Un sujet en particulier a éveillé l’intérêt de Levy : les femmes. Belles, compliquées, et fortes, elles composent un tumulte parfaitement enclin à stimuler son imagination. Mais une cause plus profonde encore l’a amené à jeter son dévolu sur les femmes de Tokyo pour en faire l’élément central de sa toute dernière œuvre.

« Regardez comment vivent les gens à Tokyo. Au cours de mes pérégrinations, je n’ai jamais vu d’endroit dans le monde où l’écart entre les attentes et la réalité est aussi profond. Pourtant, certains individus choisissent de se battre pour des vies plus gratifiantes sur le plan émotionnel, et c’est là que je puise la beauté dans ce qu’elle a d’absolu. Pour moi, il existe une vérité que personne ne peut nier, c’est la puissance et la complexité de l’esprit féminin. C’est ça, la beauté. En comparaison, la mentalité masculine n’est rien. Trop primaire, trop pragmatique. Les femmes de Tokyo possèdent une telle capacité à déjouer l’âpreté de la réalité quotidienne au Japon qu’en tant que réalisateur, j’éprouve le devoir de soutenir ces femmes à travers mon travail. Mes pensées finissent toujours par aboutir à ce même constat.
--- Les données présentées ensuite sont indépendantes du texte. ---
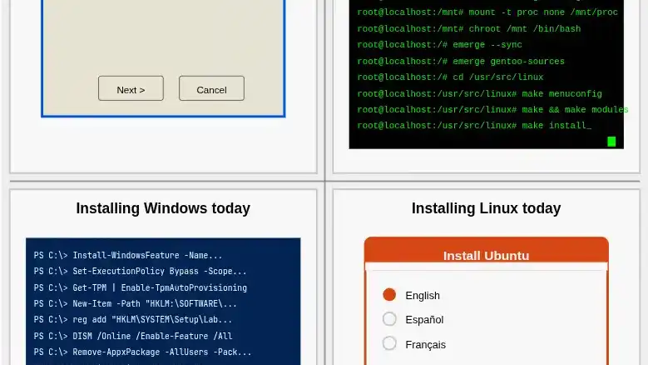The height and width of the screenshot is (365, 648).
Task: Click the "chroot /mnt /bin/bash" line
Action: [x=469, y=29]
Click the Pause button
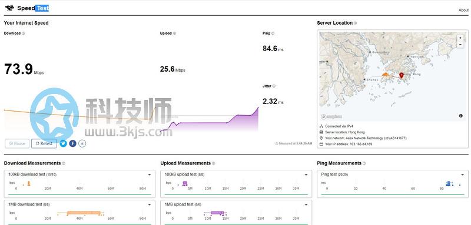This screenshot has height=225, width=471. pyautogui.click(x=17, y=143)
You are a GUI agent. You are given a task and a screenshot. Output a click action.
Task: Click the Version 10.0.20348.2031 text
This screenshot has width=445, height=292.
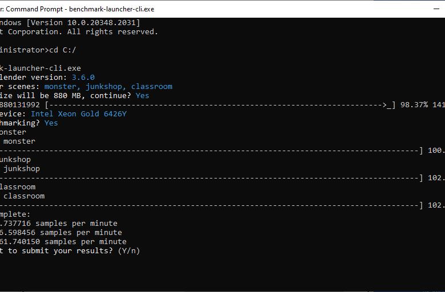(83, 23)
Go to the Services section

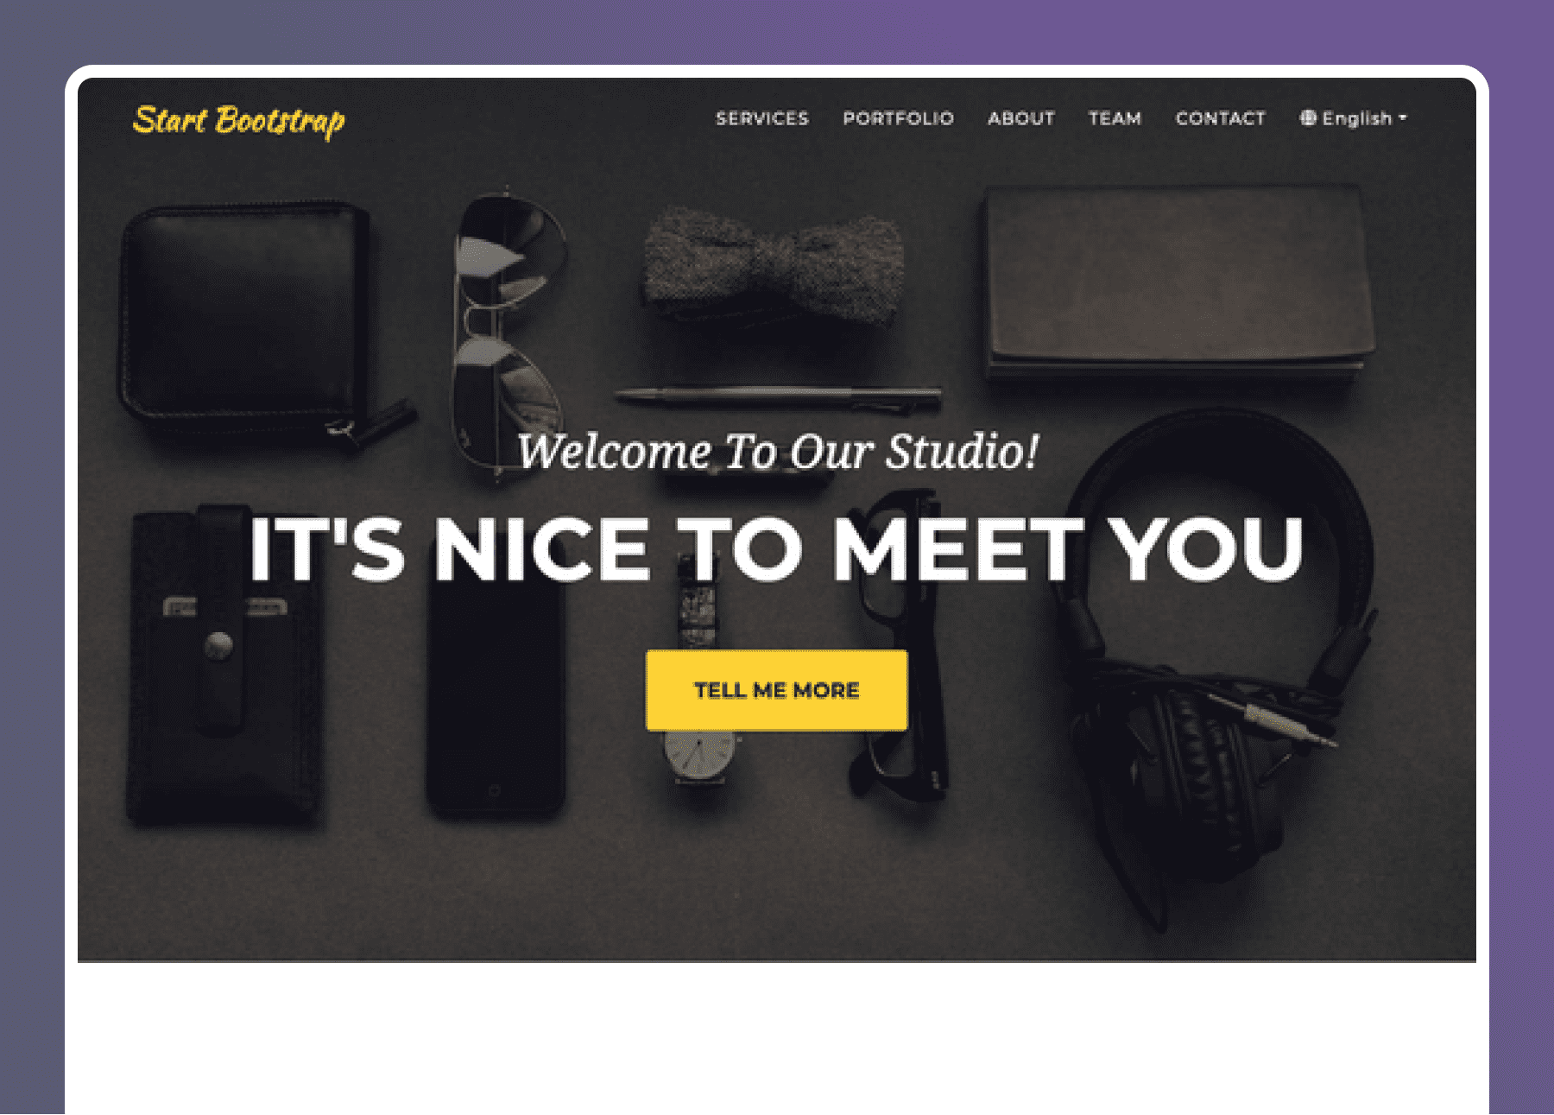pyautogui.click(x=762, y=118)

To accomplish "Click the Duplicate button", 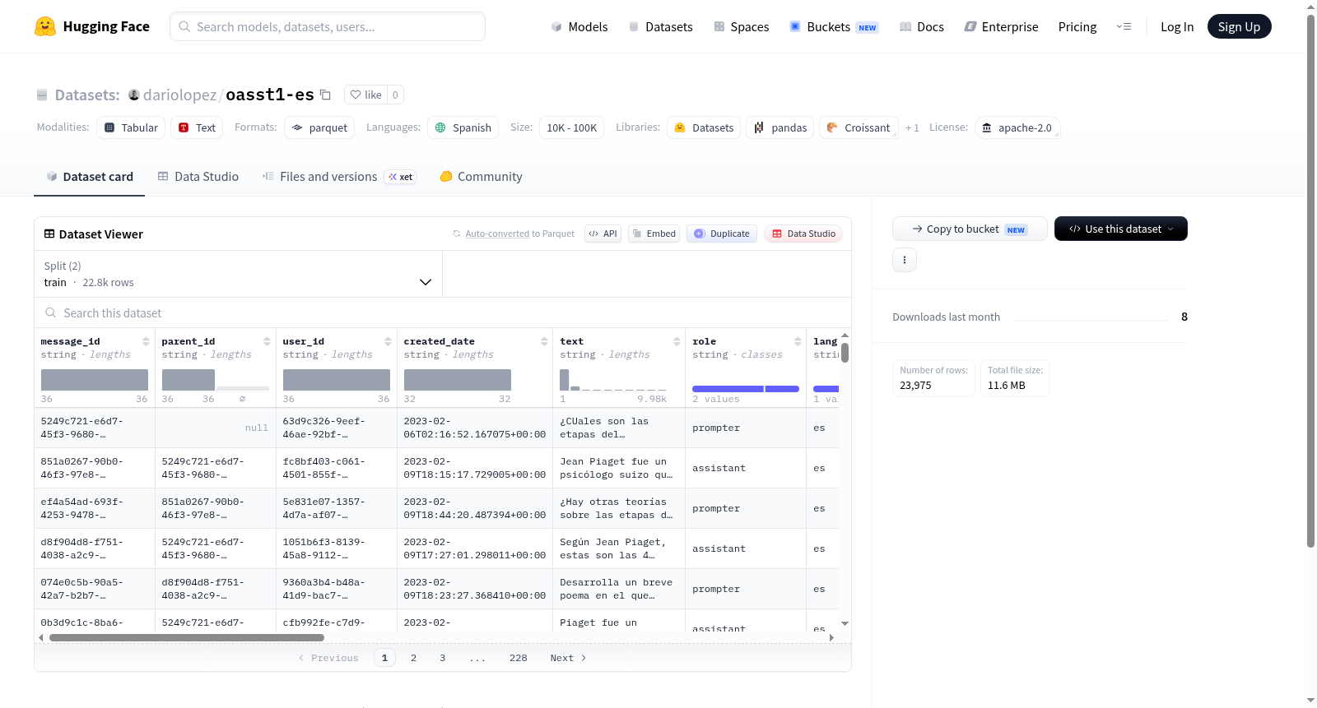I will pos(722,234).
L’infime parcelle de femmes qui, dans cette ville, rayonnent véritablement, est celle qui regroupe celles qui refusent de se plier à ce chaos et continuent à se battre malgré leur souffrance. A chaque fois que je vois ces femmes, je ne peux m’empêcher de tourner ma caméra vers elles. »

Les récents travaux de Levy mettent l’accent sur de nombreux exemples de femmes tokyoïtes et de leurs luttes, comme dans le court métrage There is No Tomorrow, avec Nana Komatsu avant qu’elle ne devienne connue, ou encore Things to Scream at the Sun, l’histoire de trois femmes à Tokyo, qui font face à leurs peurs.

Le mois de février de l’année 2018 a marqué la première année de Levy au Japon, qu’il a célébrée en sortant un nouveau court métrage avec l’actrice en vogue Haruka Imou. Le film coïncide avec le premier album photo de celle-ci, Hajimete no Butai (Gambit Entertainment), ses débuts sur scène et son exposition. L’ensemble s’intègre au contexte du film de Levy à mesure qu’il dévoile l’innocence et la détermination d’une jeune actrice en devenir face à la rudesse de l’industrie du divertissement.

« Imou caressait le rêve d’être une star de l’industrie du divertissement, alors à l’âge de vingt ans, elle a quitté Kumamoto, où elle a grandi, pour rejoindre Tokyo. Elle-même agit comme un miroir qui reflète toutes sortes de problèmes que les femmes rencontrent à Tokyo », commente Levy.

©Takao Iwasawa

Imou ajoute : « dans la séquence où j’étale de la peinture rouge et noire sur les murs pour écrire Existence,  Maintenant, et Moi, j’ai senti qu’il y avait quelque chose de symbolique. Cela représente l’émotion qui m’anime dans la performance et qui bouillonne comme du magma, tout comme les choses irrationnelles auxquelles je dois me confronter dans cette ville. Dans ce film, une part de moi appartient à la fiction, tandis que l’autre relève de la réalité. Je veux que mes combats intérieurs et la force que je ressens en vivant à Tokyo soient tangibles dans ce film.

©Julien Levy

Les œuvres de Levy s’emparent de la ville de Tokyo à travers les femmes qui l’habitent. La noirceur et le silence de la ville se devinent dans ses images aussi intenses que délicates.

Julien Levy
Réalisateur / Metteur en scène / Auteur français / Cinéaste. Levy a travaillé à New York et à Paris, avant de se voir sollicité par des marques de luxe comme Chanel, Miu Miu et Harper’s Bazaar. En février 2017, Levy s’est installé au Japon, où il s’occupe actuellement de la production et de la distribution d’un long métrage. L’œuvre de Levy, qui prend sa source en grande partie dans ses études de philosophie à l’université, a reçu l’approbation de nombreux acteurs et artistes.